WORK TASK - From the line with "powered by pretix (274, 687)" to the final line of the records, every line is to be duplicated exactly, both of those lines included.

SUPPLIED ENTRIES -
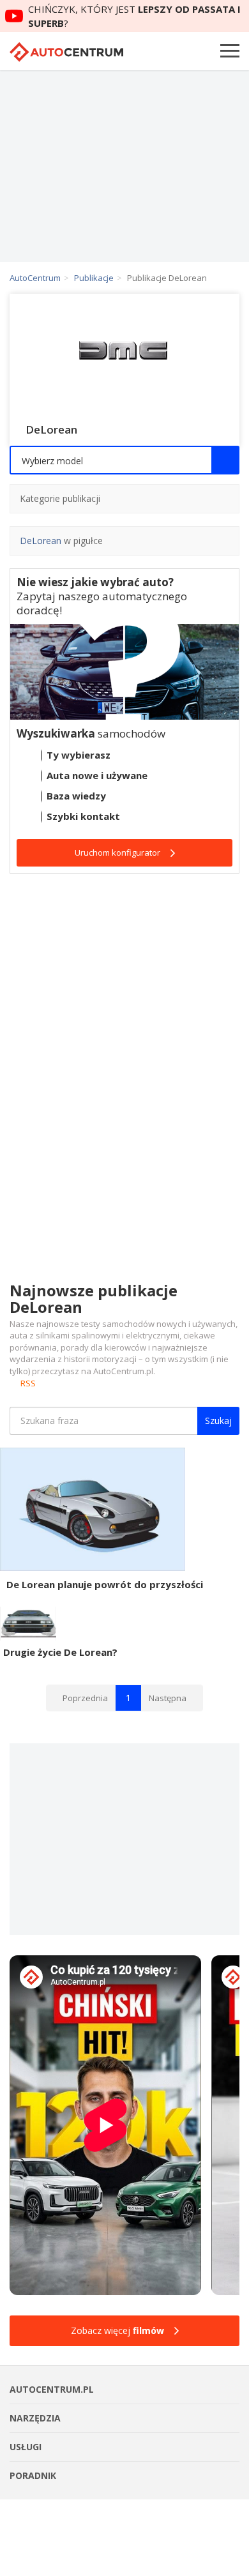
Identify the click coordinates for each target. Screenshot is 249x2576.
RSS (28, 1383)
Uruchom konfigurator (117, 852)
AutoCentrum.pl (66, 52)
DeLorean (40, 540)
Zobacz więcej (117, 2330)
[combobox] (124, 460)
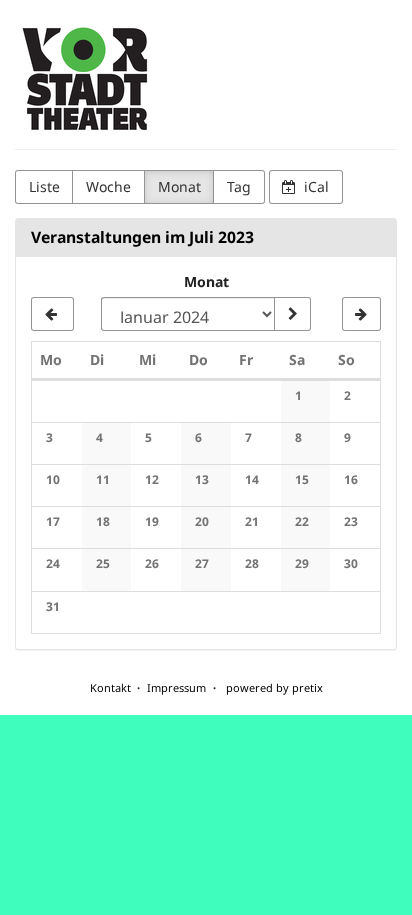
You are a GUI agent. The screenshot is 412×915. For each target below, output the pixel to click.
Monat (179, 186)
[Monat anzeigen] (292, 314)
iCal (314, 186)
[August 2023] (361, 314)
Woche (108, 186)
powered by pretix (274, 687)
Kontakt (110, 687)
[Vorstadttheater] (86, 80)
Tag (239, 186)
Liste (44, 186)
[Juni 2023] (52, 314)
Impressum (176, 687)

RESULT FOR THIS EXERCISE -
powered by pretix (274, 687)
Kontakt (110, 687)
[Vorstadttheater] (86, 80)
Tag (239, 186)
Liste (44, 186)
[Juni 2023] (52, 314)
Impressum (176, 687)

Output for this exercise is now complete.